Every now and again, I worry about developing a mental illness like my father. By his mid to late thirties, he was revealing the seeds which had been planted much earlier, and eventually bloomed into his bi-polar disorder. When I'm under stress I feel more acutely concerned about it. I know these things are hereditary, and I know that if the seeds are buried in me, I will eventually have to manage it, but I hope and pray with each passing year that I will escape this particular legacy.
We all want to be healthy, in our minds and our bodies, and we don't want to be labeled as crazy. We don't want to lose control. Our minds control our decisions, and therefore the quality of our lives. I want to stay in control. I want to own my memories and not lose touch with what I consider some of the best parts of myself.
Having seen my dad go from a broken person who could manage his life to someone who was paranoid, and difficult, and wildly erratic in his moods and behaviours, I know that mental health should never be taken for granted. It is a gift, each and every day that we have it, and is often underappreciated. Getting in touch with my own emotions this year has brought these mental illness fears to the light, but it has also helped me see how much I have to be grateful for.
We have no guarantees in this life.

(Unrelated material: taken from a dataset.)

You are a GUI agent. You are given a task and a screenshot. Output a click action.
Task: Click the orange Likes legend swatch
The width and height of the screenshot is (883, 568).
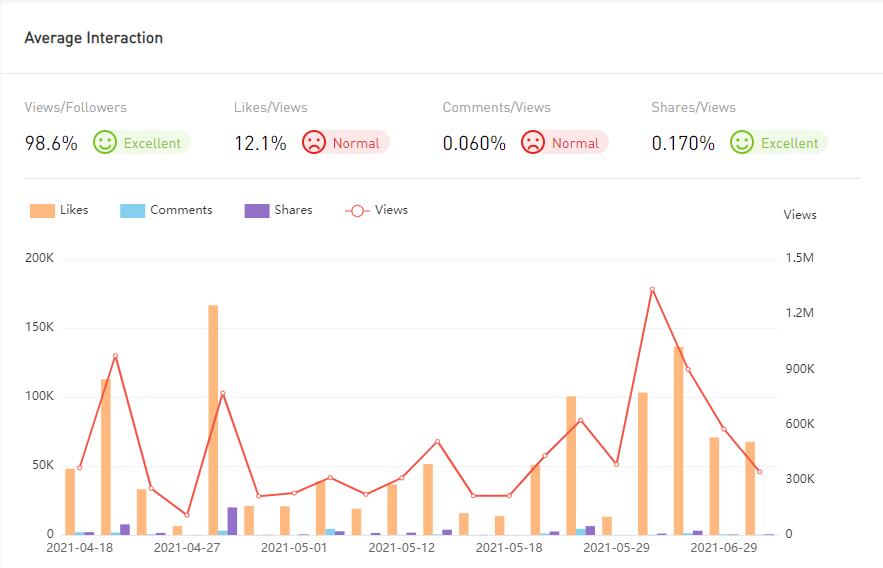(x=42, y=211)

There are illnesses which could lurk inside of us at any time, and then there are the ones that can attack us when we least expect them. I don't want to live my life in fear. I would prefer to believe that God is good, and is near to all of those who call on him, and that he will get me through whatever I will face in this life. Sometimes it's easier to hold that line of faith-reasoning than others.
When I look at my kids, and hug them close to me, I want to be the best version of their mother that I can possibly be. I want to give them all of me: my strengths, weaknesses, vulnerabilities and strengths. I don't want to hide or mask who I am from them, but I also want to be in control of my mind and my feelings. I don't want to be controlled by outside sources like mental illness or fear or worrying about what other people think of me.

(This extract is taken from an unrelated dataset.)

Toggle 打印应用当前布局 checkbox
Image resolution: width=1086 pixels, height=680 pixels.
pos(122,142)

I want to live from the inside out. That's what I've been learning to do, and I know it's the way I want to continue to grow. Fake is out and real is in. My fears on this particular subject of mental health will have to take a backseat to faith in God that whatever happens, I will manage it to the best of my ability, and where I can't manage, I will reach out for help.
We don't have to do this life completely on our own. We have God, and support systems of friends and family to be sure we are not abandoned and left to our own devices. None of us would go very far if that was the case. We all need each other, and that gives me comfort when I am worried about what I can't control.